_Task details:_
Set down exactly the lines in the records below that run from the line with "Ana Sayfa (362, 59)" to the line with "Tüm Manşetler (37, 2433)", inclusive, and nothing more.

(Stored entries)
++++++++++

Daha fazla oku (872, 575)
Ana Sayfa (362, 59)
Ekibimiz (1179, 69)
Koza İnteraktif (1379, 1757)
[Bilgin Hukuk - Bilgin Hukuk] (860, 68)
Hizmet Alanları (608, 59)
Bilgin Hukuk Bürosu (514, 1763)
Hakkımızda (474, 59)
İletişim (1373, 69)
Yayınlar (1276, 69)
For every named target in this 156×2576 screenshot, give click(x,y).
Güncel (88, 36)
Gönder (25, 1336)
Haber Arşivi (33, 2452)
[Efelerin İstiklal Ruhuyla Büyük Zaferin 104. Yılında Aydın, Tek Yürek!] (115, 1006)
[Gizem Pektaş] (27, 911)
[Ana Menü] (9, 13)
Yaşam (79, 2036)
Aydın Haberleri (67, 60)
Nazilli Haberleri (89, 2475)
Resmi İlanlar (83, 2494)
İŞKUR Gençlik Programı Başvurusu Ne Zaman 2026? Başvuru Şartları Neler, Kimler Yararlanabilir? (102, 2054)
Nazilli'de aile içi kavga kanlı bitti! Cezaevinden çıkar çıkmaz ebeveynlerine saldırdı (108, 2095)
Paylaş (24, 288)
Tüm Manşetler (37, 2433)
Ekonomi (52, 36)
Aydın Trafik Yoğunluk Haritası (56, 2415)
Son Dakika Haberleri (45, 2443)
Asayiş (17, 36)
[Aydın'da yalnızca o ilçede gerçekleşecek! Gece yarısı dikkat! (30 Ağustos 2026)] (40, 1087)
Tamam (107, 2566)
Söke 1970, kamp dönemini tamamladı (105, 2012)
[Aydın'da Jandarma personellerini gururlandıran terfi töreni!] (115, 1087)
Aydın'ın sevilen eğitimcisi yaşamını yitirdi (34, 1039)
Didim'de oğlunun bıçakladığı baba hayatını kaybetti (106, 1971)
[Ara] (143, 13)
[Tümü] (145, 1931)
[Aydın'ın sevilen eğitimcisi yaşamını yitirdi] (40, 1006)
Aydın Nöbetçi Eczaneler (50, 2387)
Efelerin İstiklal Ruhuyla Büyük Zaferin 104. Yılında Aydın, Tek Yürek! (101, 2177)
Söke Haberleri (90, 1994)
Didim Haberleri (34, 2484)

++++++++++

_Response to this exercise:_
Ana Sayfa (362, 59)
Ekibimiz (1179, 69)
Koza İnteraktif (1379, 1757)
[Bilgin Hukuk - Bilgin Hukuk] (860, 68)
Hizmet Alanları (608, 59)
Bilgin Hukuk Bürosu (514, 1763)
Hakkımızda (474, 59)
İletişim (1373, 69)
Yayınlar (1276, 69)
For every named target in this 156×2576 screenshot, give click(x,y).
Güncel (88, 36)
Gönder (25, 1336)
Haber Arşivi (33, 2452)
[Efelerin İstiklal Ruhuyla Büyük Zaferin 104. Yılında Aydın, Tek Yürek!] (115, 1006)
[Gizem Pektaş] (27, 911)
[Ana Menü] (9, 13)
Yaşam (79, 2036)
Aydın Haberleri (67, 60)
Nazilli Haberleri (89, 2475)
Resmi İlanlar (83, 2494)
İŞKUR Gençlik Programı Başvurusu Ne Zaman 2026? Başvuru Şartları Neler, Kimler Yararlanabilir? (102, 2054)
Nazilli'de aile içi kavga kanlı bitti! Cezaevinden çıkar çıkmaz ebeveynlerine saldırdı (108, 2095)
Paylaş (24, 288)
Tüm Manşetler (37, 2433)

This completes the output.